[Available data — start]
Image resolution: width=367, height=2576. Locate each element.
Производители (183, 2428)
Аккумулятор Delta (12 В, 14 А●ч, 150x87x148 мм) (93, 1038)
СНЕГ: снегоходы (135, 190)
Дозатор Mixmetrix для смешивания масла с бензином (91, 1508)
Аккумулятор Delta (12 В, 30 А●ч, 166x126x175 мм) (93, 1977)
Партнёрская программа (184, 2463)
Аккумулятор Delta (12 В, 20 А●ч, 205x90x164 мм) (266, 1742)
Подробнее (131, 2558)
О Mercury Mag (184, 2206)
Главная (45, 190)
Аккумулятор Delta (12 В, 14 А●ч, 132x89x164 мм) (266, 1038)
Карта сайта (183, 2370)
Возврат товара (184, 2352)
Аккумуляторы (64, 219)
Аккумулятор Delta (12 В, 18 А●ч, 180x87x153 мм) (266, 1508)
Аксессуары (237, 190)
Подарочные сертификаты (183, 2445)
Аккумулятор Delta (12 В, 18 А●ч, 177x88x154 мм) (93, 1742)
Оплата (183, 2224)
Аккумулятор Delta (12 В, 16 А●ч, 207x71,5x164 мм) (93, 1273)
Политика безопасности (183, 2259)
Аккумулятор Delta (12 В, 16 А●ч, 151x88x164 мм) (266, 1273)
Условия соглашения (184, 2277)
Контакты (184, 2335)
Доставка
[Available data — finish]
• Problem: Copy the whole listing above once more, character for character.

• Expected answer:
Image resolution: width=367, height=2576. Locate each element.
Производители (183, 2428)
Аккумулятор Delta (12 В, 14 А●ч, 150x87x148 мм) (93, 1038)
СНЕГ: снегоходы (135, 190)
Дозатор Mixmetrix для смешивания масла с бензином (91, 1508)
Аккумулятор Delta (12 В, 30 А●ч, 166x126x175 мм) (93, 1977)
Партнёрская программа (184, 2463)
Аккумулятор Delta (12 В, 20 А●ч, 205x90x164 мм) (266, 1742)
Подробнее (131, 2558)
О Mercury Mag (184, 2206)
Главная (45, 190)
Аккумулятор Delta (12 В, 14 А●ч, 132x89x164 мм) (266, 1038)
Карта сайта (183, 2370)
Возврат товара (184, 2352)
Аккумуляторы (64, 219)
Аккумулятор Delta (12 В, 18 А●ч, 180x87x153 мм) (266, 1508)
Аксессуары (237, 190)
Подарочные сертификаты (183, 2445)
Аккумулятор Delta (12 В, 18 А●ч, 177x88x154 мм) (93, 1742)
Оплата (183, 2224)
Аккумулятор Delta (12 В, 16 А●ч, 207x71,5x164 мм) (93, 1273)
Политика безопасности (183, 2259)
Аккумулятор Delta (12 В, 16 А●ч, 151x88x164 мм) (266, 1273)
Условия соглашения (184, 2277)
Контакты (184, 2335)
Доставка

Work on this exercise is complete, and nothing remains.